What a fantastic morning! Nothing like a few hours of vacuuming rooming house floors, finding, dust bunnies the size of actual bunnies, old toenails to suck up and spills in a room that you just cannot imagine how they could be accomplished. So there is the less glamourous start, but the good part is the time I have to just think while I am actively cleaning and painting a room.

The topic I was reflecting on this morning was integrity. Integrity in Real Estate specifically. The problem with integrity is it seems to work off of a sliding scale for many individuals. The more I thought about it, the more I realized something. Something incredibly obvious, but also important to be aware of about integrity.

Before we get to that, here are some nice generalizations I’ve seen, been subjected to and been exposed to over the years. Some you may agree with, some you may not, either way I would love to hear your thoughts after you read the post.

Money Changes the Rules

There is a lot of freaking money to be made in Real Estate. Depending on which side of the fence you are on, either having money or not having money, this can change people’s level of integrity.

I have had upstanding tenants who in a normal situation would be people I could trust and have trusted. People I typically have helped quite often in the past, just to get past a hurdle or two. However if this hurdle becomes more of a wall, if their challenges become more severe, suddenly their level of integrity has shifted and they move from a situation of paying their bills to survival.

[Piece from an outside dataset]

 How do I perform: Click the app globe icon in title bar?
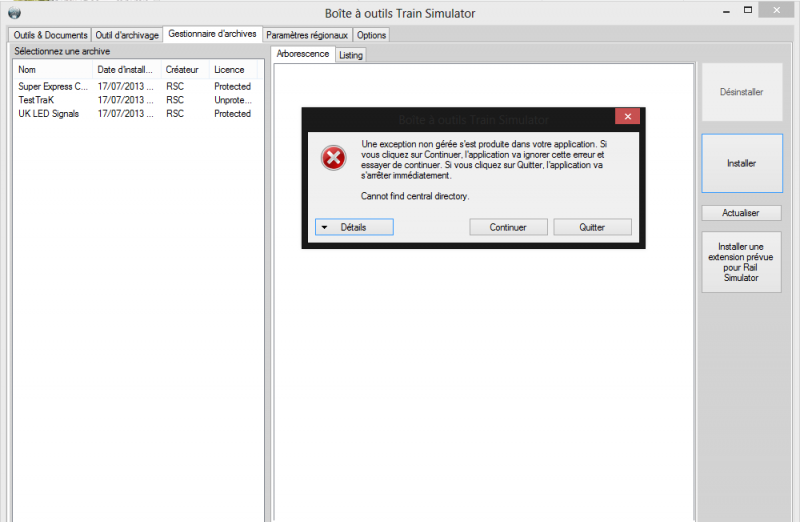(x=14, y=12)
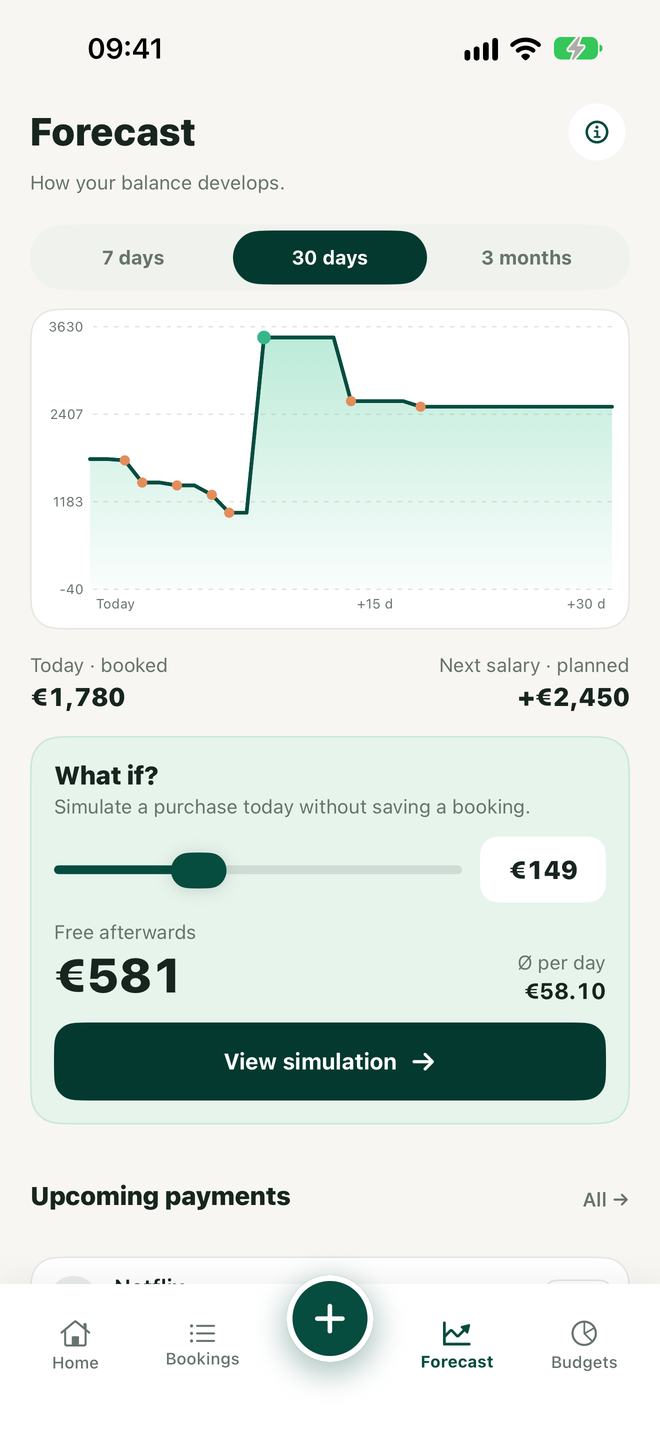Select the 30 days range
The height and width of the screenshot is (1434, 660).
click(330, 258)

I have also been in numerous partnerships with people in Real Estate. I’ve had partners use us for information, initially indicating they were bringing us in to the deal and then as the amount of profits became more obvious and larger, suddenly we have been pushed to the side. This shift in integrity is due more to greed.

Our most recent experience (other than bank’s greed), was a property we had with a partner that was sold in very early summer of last year. It was a five year hold, the term was coming up, the lender had given us ample warning they were no longer in the mortgage business (GMAC) and wouldn’t be able to offer a renewal, so we knew we were selling.

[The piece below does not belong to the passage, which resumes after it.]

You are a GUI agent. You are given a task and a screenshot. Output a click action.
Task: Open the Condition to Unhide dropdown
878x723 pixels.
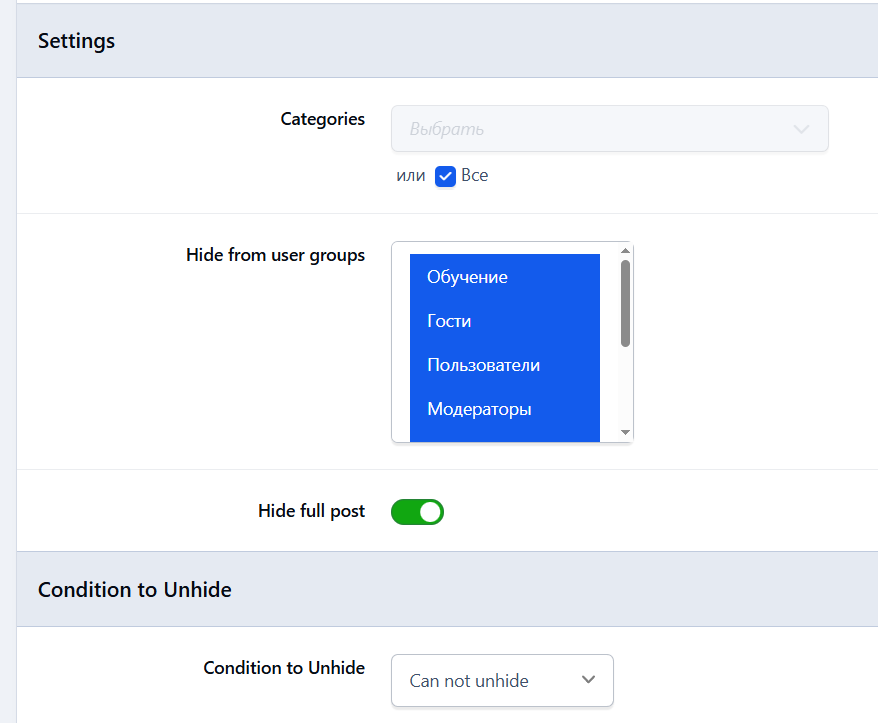click(502, 680)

Since we had held the property for a considerable time, we were looking at over six figures of equity and it was going to be a nice payday for both parties. Except the other party changed the rules once they arrived in the city from out of province. It was interesting as they actually called our integrity into account and suggested we had cost the other partner $30,000 or more in profits.

We managed the property for five years, dealt with evictions, repairs, problem tenants, broken windows, broken doors and basically did everything we could to turn the property into a great home for people, yet here we are almost ten months later and we have never been paid. In hindsight, this particular partner most likely never intended any fair equity split. I truly believe, again in hindsight, that her integrity level was never there.

We made some amateur mistakes initially and we believe she saw them, understand the benefits to herself and allowed her integrity scale (although after some of the conversations and letters sent to us by her lawyer wonder if she has any integrity) to shift drastically to the nasty side. Meanwhile, we’re $50-60,000 short of some profits we could really use to help out in other areas.

Integrity Changes One Decision At a Time

I think in the money examples above, for the first two instances, the changes in these people came fairly quickly. However, I also think many of these changes begin with one little decision which quickly gets followed up by another and another until the change can be justified.

When it comes to integrity, any misstep or decision that has to be justified, may not involve following the normal path of integrity and has suddenly become a new path forking off to who knows where. Anyway, I’m wandering off on my own path here, so just to get to the point, integrity involves keeping a certain set of standards and not letting those standards slip.

Now I’m not a choir boy, I may not be the nicest person, I may not even be a borderline person to some, but I follow a certain level of integrity that my partners know they can trust, as do my friends. This brings up the question, how flexible is your integrity??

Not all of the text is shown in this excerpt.